**AIM OF THE EXERCISE**
No pictures belong in the result; set down exactly the lines from the one containing "Given: Open 'Looking" through the final line of the listing, and nothing more.

**DATA LISTING**
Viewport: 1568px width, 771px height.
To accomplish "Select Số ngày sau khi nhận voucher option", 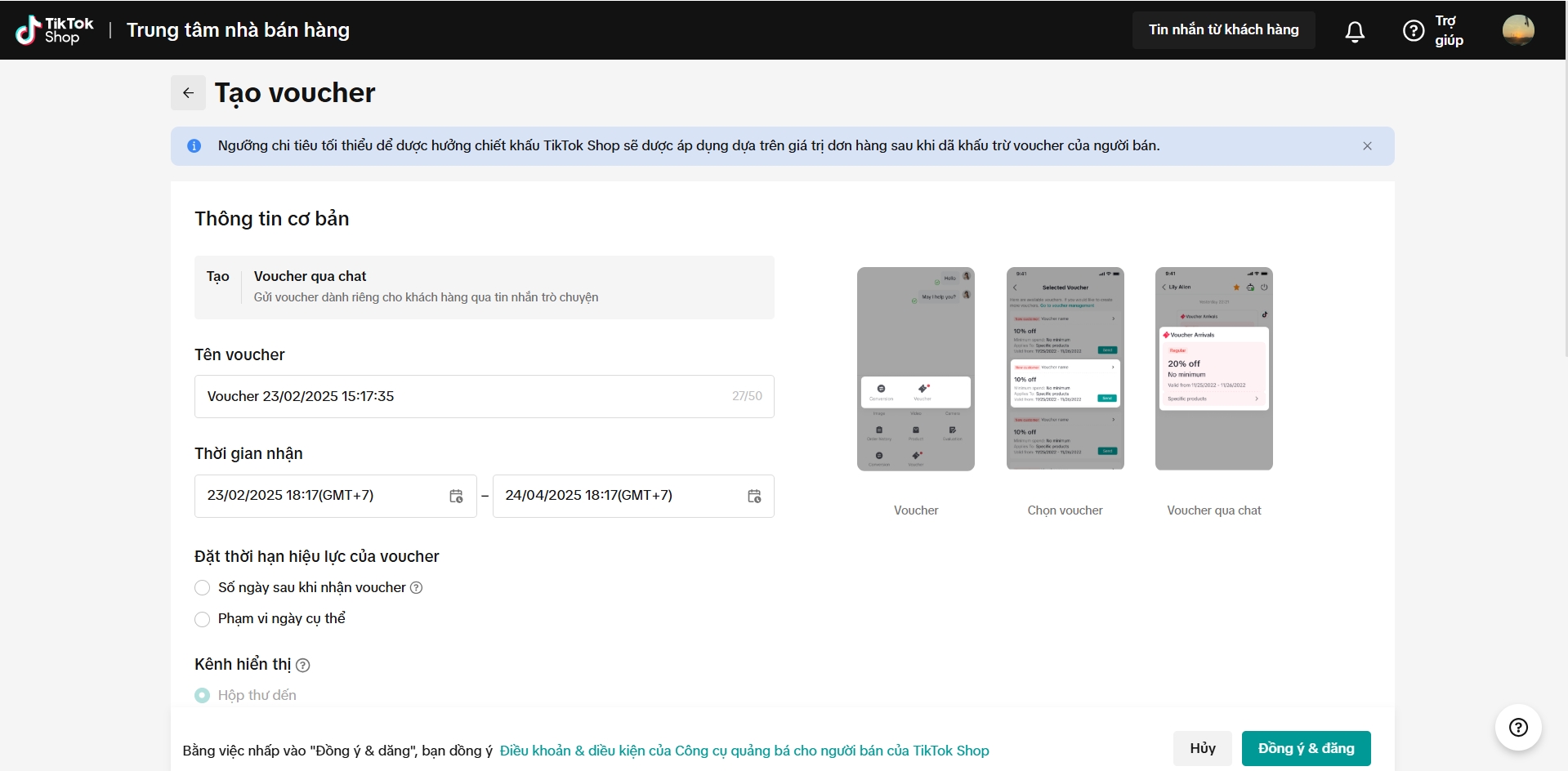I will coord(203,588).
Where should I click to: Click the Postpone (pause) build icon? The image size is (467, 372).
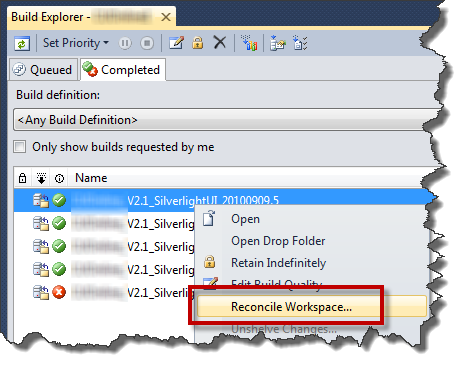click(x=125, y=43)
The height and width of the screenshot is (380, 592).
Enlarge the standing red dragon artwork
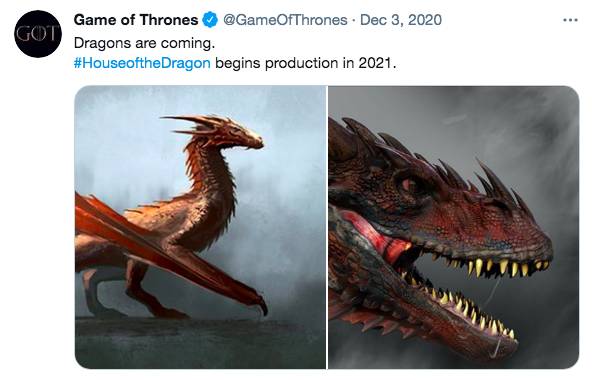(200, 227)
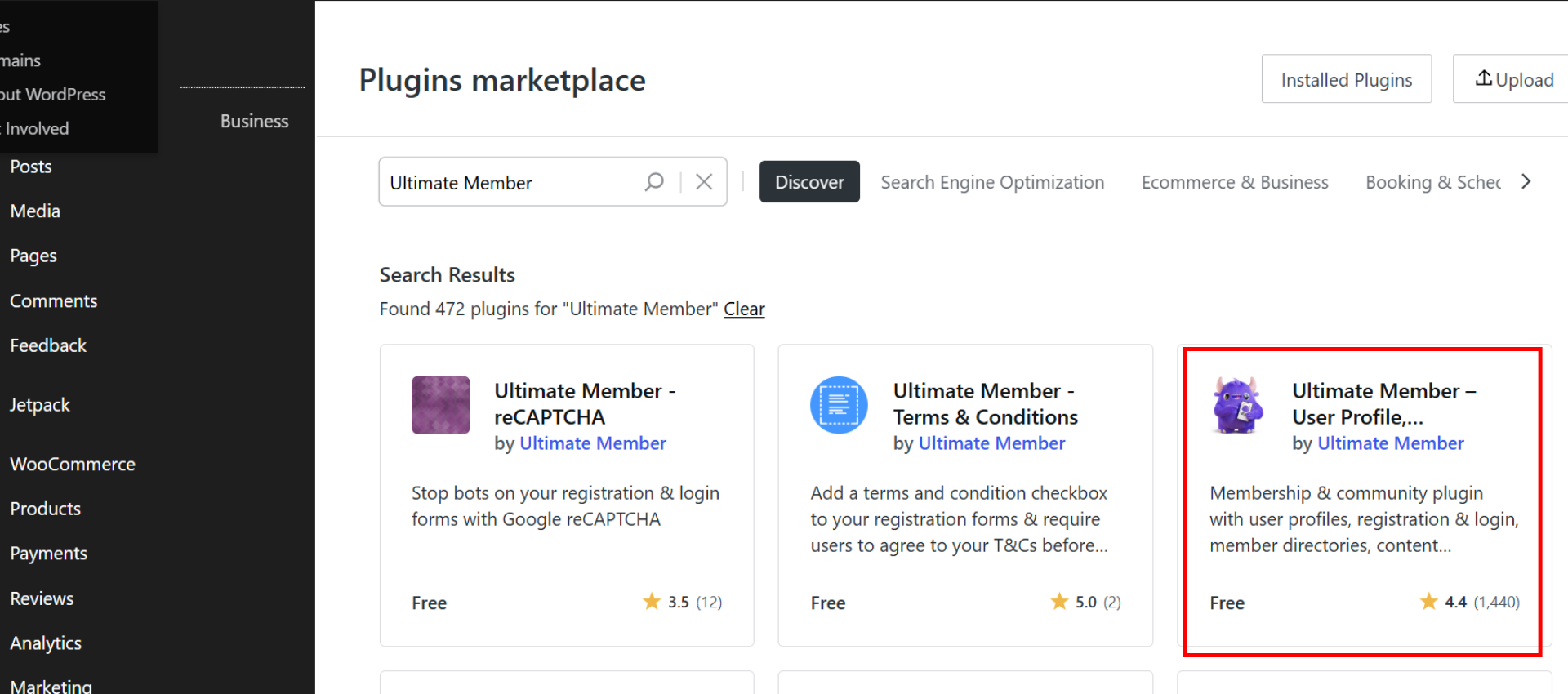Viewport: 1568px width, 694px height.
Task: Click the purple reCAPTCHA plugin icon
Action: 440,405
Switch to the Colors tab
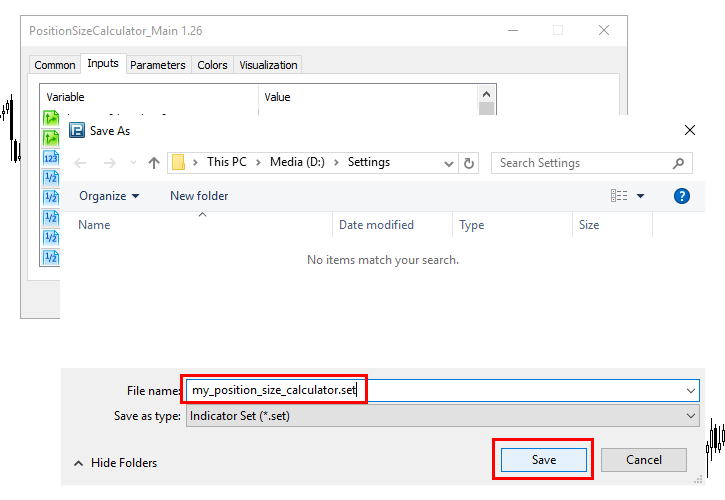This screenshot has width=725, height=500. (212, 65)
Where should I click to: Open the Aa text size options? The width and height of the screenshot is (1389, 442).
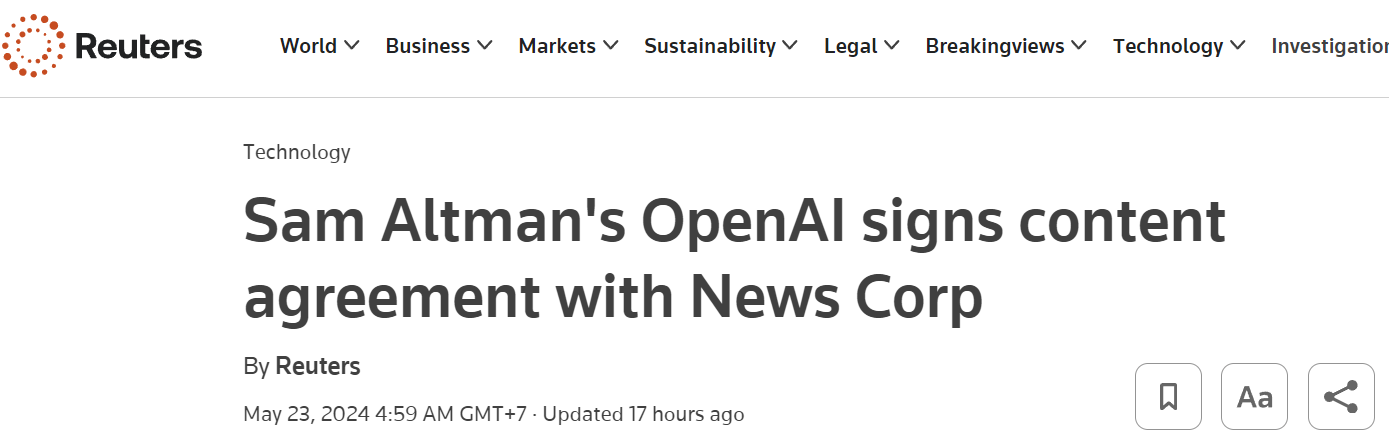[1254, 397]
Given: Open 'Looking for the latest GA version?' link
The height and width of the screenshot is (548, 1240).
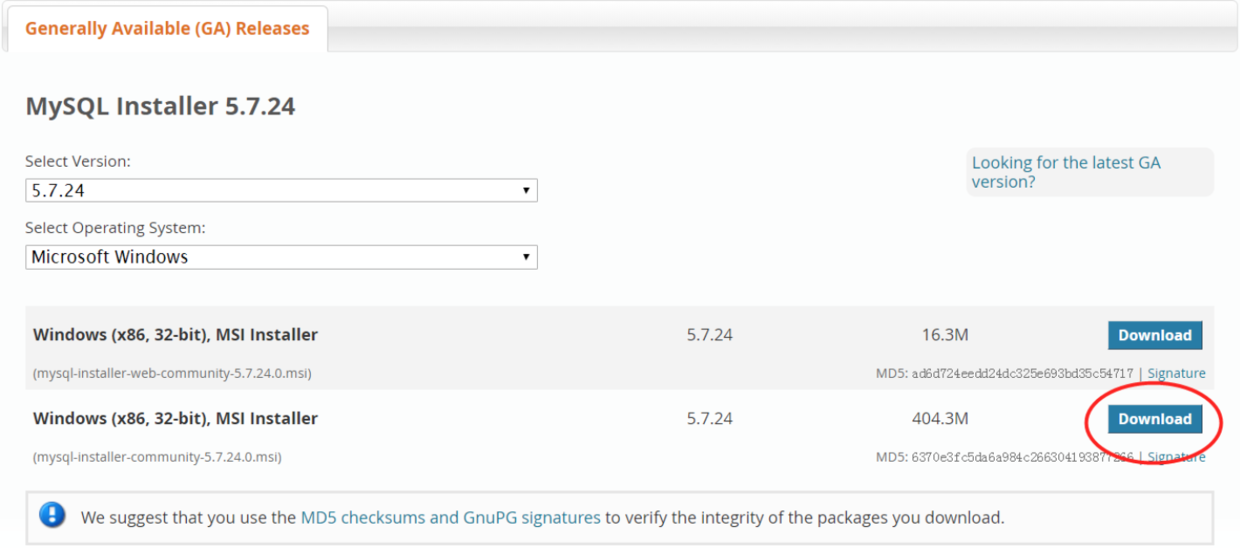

**SOLUTION**
Given: Open 'Looking for the latest GA version?' link
The height and width of the screenshot is (548, 1240).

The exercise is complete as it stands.